News - Date: 19 October 2019

Written by: Bernard Chiguvare / Viewed: 2369


“There is no need to budget for drilling more boreholes in our area,” said Gilbert Muofhe from the Kutama Traditional Council. He said the municipality should rather spend the money on repairing and maintaining the existing infrastructure.

Muofhe made this statement after the water supply to the Tshikwarani community was interrupted yet again. The community had to battle without water for four months. On Friday, 27 September 2019, water started flowing through the taps again, but it was only pumped that Friday. The following week, the community once again had no water, up to Friday, 4 October when the water was available again, but only on that Friday.

Matodzi Ralushai, Vhembe District Municipality’s communication officer, said that the municipality was aware of the water challenges in Tshikwarani. “The community should work together with the police to identify those who vandalise water structures. This will go a long way in solving water challenges in the area,” said Ralushai.

Muofhe showed Limpopo Mirror the minutes of a meeting between the community and the municipality that was held on 13 March 2019. The minutes refer to a budget expense of R1,75 million for the testing of water and electrification of another borehole drilled in the Zamenkomste area at Kutama.

“That money should be allocated for maintenance.
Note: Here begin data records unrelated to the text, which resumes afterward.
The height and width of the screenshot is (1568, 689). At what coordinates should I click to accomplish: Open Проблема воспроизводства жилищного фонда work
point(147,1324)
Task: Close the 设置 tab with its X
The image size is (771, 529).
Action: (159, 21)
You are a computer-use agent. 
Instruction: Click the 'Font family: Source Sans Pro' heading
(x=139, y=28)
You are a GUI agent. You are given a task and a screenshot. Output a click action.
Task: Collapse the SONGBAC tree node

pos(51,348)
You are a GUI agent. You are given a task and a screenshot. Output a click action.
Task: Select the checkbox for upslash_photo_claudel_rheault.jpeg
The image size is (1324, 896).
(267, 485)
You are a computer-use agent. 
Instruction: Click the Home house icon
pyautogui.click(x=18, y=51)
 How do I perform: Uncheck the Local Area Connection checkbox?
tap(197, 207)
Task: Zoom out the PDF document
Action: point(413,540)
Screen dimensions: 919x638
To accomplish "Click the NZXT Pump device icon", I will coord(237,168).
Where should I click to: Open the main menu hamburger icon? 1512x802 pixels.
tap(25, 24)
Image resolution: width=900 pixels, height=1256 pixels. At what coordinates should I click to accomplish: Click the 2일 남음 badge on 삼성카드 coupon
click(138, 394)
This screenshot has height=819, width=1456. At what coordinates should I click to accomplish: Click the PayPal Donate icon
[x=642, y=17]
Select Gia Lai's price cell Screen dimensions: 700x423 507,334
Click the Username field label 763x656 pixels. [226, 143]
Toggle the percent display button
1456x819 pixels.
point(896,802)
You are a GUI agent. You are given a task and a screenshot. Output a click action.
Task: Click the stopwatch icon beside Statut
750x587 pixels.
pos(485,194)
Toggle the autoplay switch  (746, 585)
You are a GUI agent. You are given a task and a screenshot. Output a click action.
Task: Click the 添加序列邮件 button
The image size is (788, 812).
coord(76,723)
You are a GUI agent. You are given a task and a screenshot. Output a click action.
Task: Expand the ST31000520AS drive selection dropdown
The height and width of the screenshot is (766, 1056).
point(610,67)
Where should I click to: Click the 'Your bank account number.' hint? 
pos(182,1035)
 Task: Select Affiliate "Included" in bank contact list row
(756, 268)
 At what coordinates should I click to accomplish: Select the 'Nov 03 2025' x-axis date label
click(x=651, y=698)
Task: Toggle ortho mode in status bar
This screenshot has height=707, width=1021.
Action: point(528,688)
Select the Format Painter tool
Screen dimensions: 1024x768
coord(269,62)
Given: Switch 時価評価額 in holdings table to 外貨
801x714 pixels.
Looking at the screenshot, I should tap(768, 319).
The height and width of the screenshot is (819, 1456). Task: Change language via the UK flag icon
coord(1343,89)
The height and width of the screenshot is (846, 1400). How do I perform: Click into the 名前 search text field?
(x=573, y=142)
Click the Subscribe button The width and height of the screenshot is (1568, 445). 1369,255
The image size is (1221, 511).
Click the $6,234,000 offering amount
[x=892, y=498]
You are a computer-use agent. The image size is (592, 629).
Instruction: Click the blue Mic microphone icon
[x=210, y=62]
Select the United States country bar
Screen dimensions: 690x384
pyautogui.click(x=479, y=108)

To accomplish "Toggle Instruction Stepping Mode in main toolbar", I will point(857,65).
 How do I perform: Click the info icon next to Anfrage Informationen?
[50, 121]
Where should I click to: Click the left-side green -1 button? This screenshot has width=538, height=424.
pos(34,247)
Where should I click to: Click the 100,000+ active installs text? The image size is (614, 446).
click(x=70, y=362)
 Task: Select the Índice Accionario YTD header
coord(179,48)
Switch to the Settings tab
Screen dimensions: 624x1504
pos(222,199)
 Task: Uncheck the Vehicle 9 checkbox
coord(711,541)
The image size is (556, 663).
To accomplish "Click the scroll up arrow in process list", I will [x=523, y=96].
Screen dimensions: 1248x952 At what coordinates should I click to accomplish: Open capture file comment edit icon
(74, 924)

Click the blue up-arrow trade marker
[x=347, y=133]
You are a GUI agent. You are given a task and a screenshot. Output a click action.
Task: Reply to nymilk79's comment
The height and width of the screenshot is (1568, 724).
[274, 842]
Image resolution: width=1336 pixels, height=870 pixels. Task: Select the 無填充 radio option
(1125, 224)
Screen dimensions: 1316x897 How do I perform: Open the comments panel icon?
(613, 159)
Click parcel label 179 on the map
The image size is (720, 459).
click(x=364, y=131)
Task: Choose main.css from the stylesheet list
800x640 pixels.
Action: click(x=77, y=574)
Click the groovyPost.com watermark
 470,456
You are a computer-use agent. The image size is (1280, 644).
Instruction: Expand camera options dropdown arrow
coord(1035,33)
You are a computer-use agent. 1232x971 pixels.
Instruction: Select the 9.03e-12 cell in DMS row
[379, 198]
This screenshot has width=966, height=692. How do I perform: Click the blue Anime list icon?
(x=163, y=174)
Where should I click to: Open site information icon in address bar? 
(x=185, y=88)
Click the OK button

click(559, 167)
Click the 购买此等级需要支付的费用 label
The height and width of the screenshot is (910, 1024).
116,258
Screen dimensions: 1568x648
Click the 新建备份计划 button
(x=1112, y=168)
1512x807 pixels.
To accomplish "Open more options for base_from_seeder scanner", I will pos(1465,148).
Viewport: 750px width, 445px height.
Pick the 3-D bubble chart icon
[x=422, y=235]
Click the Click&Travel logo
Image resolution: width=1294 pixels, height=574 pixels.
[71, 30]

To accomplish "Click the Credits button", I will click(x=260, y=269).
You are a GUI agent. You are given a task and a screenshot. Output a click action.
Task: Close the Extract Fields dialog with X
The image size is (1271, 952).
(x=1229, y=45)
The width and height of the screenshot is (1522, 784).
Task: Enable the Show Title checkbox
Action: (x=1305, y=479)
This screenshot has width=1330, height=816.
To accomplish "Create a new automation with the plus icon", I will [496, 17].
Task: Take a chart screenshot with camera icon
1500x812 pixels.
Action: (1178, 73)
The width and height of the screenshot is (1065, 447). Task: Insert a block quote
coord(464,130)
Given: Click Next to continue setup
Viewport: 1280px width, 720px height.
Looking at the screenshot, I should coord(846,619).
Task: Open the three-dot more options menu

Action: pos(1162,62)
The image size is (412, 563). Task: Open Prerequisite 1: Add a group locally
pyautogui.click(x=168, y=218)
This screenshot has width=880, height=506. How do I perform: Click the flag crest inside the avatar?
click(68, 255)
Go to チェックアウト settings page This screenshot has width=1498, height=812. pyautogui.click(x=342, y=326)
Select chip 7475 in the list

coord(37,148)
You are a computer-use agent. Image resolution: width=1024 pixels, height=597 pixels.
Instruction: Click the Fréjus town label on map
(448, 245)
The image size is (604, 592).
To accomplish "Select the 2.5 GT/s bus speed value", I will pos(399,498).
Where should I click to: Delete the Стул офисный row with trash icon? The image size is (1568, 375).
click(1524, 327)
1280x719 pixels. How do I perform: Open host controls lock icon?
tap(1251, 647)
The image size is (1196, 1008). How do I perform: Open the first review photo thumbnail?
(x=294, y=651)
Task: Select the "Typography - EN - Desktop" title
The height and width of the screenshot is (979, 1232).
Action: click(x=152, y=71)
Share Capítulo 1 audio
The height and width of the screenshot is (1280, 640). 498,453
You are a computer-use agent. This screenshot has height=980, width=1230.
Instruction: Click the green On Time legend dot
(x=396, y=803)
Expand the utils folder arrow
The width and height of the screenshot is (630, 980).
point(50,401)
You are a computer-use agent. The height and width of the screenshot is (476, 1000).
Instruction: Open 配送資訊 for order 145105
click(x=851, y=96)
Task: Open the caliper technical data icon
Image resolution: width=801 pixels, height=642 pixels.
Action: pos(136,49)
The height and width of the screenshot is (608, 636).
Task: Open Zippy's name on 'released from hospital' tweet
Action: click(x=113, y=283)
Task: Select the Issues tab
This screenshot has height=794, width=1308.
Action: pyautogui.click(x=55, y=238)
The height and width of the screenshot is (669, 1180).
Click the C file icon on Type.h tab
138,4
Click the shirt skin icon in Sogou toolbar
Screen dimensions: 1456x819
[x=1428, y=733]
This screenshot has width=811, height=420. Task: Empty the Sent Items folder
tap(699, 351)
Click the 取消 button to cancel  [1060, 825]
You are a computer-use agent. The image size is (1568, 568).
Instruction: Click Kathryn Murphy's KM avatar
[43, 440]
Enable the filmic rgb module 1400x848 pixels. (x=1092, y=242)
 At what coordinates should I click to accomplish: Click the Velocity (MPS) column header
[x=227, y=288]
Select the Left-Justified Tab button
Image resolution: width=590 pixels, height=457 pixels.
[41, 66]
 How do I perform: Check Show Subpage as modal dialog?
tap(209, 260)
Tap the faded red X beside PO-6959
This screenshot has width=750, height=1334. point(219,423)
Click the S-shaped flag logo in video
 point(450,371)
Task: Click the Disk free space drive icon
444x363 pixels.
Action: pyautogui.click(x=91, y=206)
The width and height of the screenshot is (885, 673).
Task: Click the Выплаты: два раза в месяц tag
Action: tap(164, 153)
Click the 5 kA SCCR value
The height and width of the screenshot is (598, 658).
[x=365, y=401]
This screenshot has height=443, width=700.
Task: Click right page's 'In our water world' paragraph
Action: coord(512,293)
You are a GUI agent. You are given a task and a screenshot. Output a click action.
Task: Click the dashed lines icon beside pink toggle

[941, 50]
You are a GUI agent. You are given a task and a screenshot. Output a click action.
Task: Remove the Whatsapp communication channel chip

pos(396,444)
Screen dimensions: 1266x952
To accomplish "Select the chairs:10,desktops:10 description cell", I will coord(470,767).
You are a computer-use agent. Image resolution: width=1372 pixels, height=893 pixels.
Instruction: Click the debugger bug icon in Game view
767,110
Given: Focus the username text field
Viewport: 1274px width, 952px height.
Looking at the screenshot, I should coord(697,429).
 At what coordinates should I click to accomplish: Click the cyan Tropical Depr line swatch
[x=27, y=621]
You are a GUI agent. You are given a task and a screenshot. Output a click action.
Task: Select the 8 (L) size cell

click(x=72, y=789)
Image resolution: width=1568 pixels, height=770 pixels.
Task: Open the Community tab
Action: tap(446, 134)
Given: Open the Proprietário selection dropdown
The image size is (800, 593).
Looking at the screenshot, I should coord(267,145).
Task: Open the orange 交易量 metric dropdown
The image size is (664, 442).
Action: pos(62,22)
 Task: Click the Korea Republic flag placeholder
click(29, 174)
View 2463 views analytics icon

The water in our area has been tested and we are happy with the tests. There is no need for testing or coming up with other water projects,” said Muofhe, adding that water and sanitation issues should be run by the Makhado Municipality as the Vhembe District was too big to be run by one municipality.

Ralushai, however, responded by saying that once the Kutama-Sinthumule bulk water supply project was completed, a constant water supply to the area would be in place. The project is due to be completed by December next year.

Ezekiel Mugwili from Zamenkomste village said, “We are not getting any services from the municipality. There are some elderly people living alone and they have no option but to push three 25-litre containers in a wheelbarrow for about a kilometre. This is unbearable”.

According to Mugwili, residents in his area have to buy water from those who own boreholes. Twenty-five litres of water cost around R3.

Limpopo Mirror visited family members who were mourning a loved one who had died on 29 September and was laid to rest on 5 October. “For the whole week we had to buy water. We needed water for cooking, drinking and tidying up the place. We used four to five 100-litre containers every day. This is a huge expense for us,” said the family representative, who did not want her name to be published.

The bereaved family had to hire a bakkie to fetch water for use at the funeral.  Each trip cost them R200 and each drum cost R35.

Solly Lifuwa from Midoroni village says most people in his community cannot afford hiring a bakkie. They go for donkey carts that are cheaper. Such a trip costs R50.


Gilbert Muofhe (left) and Khumalo Mathavha at one of the dry taps at Tshikwarani. Photo: Bernard Chiguvare.



Bernard Chiguvare

Bernard Chiguvare is a Zimbabwean-born journalist. He writes mainly for the online publication, Groundup.